Dataset items:

○ ○ ○ ○ ○ ○ ○

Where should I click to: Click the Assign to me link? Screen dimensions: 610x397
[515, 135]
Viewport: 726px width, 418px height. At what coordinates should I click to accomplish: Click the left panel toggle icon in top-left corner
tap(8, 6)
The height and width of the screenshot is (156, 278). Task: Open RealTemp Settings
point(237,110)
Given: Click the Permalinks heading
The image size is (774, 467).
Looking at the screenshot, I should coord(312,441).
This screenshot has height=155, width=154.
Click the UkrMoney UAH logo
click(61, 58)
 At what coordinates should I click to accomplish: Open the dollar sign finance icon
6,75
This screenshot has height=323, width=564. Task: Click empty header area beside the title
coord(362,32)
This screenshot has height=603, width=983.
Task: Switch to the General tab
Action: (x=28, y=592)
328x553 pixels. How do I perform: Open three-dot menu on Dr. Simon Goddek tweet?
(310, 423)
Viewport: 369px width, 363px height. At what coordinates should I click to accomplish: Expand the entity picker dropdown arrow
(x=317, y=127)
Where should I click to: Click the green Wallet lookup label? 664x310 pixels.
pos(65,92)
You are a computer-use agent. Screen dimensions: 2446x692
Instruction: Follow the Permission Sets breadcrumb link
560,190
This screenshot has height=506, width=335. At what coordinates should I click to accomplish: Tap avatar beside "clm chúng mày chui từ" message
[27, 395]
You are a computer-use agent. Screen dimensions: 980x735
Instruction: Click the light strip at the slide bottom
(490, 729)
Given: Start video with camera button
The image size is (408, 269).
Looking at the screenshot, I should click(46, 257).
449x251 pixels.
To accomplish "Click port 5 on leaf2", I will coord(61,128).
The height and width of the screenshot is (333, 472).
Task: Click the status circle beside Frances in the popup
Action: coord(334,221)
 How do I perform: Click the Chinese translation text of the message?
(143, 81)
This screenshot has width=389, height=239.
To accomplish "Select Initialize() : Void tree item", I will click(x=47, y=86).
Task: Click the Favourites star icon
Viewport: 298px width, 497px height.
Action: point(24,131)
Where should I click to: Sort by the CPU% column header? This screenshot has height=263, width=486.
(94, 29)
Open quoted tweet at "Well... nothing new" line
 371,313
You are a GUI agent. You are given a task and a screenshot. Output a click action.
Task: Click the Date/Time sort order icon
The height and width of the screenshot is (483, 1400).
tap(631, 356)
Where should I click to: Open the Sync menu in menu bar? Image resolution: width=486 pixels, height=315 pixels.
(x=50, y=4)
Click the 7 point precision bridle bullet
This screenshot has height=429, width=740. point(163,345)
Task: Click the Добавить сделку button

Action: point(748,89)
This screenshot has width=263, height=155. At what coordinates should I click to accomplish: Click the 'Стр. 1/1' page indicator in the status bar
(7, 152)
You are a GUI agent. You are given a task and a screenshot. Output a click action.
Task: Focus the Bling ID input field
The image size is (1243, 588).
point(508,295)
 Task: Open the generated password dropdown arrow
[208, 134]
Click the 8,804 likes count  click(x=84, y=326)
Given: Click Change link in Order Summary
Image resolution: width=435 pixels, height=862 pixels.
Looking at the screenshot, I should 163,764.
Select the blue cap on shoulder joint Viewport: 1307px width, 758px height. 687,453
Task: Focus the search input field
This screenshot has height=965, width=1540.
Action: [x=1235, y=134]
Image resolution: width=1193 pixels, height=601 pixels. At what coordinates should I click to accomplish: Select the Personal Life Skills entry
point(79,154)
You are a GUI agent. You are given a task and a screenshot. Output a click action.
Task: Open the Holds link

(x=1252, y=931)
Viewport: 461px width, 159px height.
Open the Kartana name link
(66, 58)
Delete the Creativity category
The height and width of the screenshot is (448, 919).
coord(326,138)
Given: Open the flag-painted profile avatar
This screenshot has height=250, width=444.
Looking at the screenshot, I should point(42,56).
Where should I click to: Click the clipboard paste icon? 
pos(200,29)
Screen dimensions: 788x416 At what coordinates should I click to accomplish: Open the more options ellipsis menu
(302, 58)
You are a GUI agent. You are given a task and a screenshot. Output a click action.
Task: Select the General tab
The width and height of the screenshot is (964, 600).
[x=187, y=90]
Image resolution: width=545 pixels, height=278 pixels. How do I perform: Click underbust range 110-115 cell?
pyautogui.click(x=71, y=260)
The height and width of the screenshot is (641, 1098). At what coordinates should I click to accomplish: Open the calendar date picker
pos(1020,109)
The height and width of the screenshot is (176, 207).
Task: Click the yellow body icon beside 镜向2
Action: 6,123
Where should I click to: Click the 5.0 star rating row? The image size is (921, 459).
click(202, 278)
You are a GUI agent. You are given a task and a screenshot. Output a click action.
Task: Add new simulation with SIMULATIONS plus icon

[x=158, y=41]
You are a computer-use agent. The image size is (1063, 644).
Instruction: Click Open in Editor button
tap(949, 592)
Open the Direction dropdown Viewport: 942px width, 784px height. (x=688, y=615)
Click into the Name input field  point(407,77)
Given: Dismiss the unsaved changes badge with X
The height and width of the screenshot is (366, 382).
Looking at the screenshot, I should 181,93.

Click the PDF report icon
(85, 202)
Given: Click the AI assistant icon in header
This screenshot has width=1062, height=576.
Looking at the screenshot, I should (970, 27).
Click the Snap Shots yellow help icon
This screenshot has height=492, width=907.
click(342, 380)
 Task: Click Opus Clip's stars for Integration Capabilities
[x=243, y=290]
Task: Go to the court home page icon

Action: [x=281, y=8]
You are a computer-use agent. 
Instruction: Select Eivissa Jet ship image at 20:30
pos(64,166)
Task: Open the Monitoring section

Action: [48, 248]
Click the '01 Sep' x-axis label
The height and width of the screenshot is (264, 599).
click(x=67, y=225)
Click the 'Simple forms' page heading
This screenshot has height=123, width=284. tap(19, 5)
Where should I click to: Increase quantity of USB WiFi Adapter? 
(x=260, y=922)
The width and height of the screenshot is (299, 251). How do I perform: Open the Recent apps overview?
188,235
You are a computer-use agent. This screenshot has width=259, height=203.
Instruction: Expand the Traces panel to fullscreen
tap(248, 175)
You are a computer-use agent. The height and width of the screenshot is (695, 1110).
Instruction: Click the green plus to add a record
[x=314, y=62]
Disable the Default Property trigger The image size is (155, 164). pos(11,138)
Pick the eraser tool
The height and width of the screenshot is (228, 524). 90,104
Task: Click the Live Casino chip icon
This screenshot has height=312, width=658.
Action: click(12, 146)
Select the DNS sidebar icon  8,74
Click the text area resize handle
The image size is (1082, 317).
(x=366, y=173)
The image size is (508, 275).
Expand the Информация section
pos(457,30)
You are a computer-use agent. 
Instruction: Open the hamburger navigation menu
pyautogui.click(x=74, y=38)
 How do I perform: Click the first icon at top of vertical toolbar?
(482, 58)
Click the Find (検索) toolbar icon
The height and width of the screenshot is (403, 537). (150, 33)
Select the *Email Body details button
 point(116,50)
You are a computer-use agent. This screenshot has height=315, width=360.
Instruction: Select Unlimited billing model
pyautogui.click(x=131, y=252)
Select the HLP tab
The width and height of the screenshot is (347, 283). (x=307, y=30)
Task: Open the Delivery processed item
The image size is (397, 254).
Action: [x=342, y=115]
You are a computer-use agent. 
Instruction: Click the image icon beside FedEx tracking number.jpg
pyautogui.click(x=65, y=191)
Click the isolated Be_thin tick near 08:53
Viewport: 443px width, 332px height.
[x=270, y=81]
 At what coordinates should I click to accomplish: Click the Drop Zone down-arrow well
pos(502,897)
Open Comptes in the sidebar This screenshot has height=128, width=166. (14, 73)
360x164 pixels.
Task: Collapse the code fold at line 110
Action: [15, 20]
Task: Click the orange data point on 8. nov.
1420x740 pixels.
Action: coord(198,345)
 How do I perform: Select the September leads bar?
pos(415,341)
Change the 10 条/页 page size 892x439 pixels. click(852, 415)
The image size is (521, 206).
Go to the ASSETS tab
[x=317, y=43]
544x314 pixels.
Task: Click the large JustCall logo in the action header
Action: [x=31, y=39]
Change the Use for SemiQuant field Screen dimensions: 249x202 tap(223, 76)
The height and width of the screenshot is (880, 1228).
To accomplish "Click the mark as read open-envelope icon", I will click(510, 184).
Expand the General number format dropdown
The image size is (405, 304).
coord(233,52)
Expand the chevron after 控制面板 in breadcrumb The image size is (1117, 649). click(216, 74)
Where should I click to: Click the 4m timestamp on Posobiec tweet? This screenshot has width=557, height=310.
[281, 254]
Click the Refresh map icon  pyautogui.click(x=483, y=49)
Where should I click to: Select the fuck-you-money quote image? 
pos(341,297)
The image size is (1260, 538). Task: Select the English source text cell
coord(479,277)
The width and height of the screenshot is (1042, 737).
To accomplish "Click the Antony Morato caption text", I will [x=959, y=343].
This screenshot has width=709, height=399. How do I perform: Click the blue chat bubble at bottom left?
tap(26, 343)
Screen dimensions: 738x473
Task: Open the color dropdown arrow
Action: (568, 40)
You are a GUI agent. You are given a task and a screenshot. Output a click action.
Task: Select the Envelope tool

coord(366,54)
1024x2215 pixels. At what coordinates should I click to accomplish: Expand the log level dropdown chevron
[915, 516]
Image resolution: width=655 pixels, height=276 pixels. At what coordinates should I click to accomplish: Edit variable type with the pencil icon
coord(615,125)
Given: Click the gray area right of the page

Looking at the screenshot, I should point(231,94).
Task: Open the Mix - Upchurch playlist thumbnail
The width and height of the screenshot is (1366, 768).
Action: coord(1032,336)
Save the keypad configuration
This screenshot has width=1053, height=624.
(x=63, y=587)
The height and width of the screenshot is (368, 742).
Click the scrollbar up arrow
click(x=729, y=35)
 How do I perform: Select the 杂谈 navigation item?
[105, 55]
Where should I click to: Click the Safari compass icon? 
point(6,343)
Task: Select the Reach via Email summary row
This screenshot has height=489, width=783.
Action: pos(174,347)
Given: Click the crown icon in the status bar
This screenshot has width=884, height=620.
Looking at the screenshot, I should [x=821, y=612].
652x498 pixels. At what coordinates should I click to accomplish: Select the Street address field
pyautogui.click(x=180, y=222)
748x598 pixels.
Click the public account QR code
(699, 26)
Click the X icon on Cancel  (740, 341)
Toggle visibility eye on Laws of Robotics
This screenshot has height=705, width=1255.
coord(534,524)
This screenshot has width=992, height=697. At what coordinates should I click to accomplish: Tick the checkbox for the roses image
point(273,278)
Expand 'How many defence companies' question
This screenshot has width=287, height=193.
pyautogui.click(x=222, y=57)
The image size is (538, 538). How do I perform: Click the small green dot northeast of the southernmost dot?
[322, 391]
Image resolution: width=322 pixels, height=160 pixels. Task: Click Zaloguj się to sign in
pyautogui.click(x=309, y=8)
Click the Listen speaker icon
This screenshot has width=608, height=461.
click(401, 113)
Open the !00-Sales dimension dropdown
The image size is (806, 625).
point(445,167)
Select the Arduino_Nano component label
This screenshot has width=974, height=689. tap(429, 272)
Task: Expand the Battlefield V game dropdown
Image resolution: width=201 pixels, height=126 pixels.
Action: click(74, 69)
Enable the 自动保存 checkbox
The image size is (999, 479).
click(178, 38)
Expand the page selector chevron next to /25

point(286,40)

○ ○ ○ ○ ○ ○ ○

Search the entries for the string "computer". Copy every line that has it.

You are a computer-use agent. Screen dimensions: 2446x692
You are a computer-use agent. Screen dimensions: 980x735
You are a computer-use agent. The image size is (1063, 644).
You are a computer-use agent. 
You are a computer-use agent. This screenshot has width=259, height=203.
You are a computer-use agent. The height and width of the screenshot is (695, 1110).
You are a computer-use agent. 
You are a computer-use agent. This screenshot has height=315, width=360.
You are a computer-use agent. 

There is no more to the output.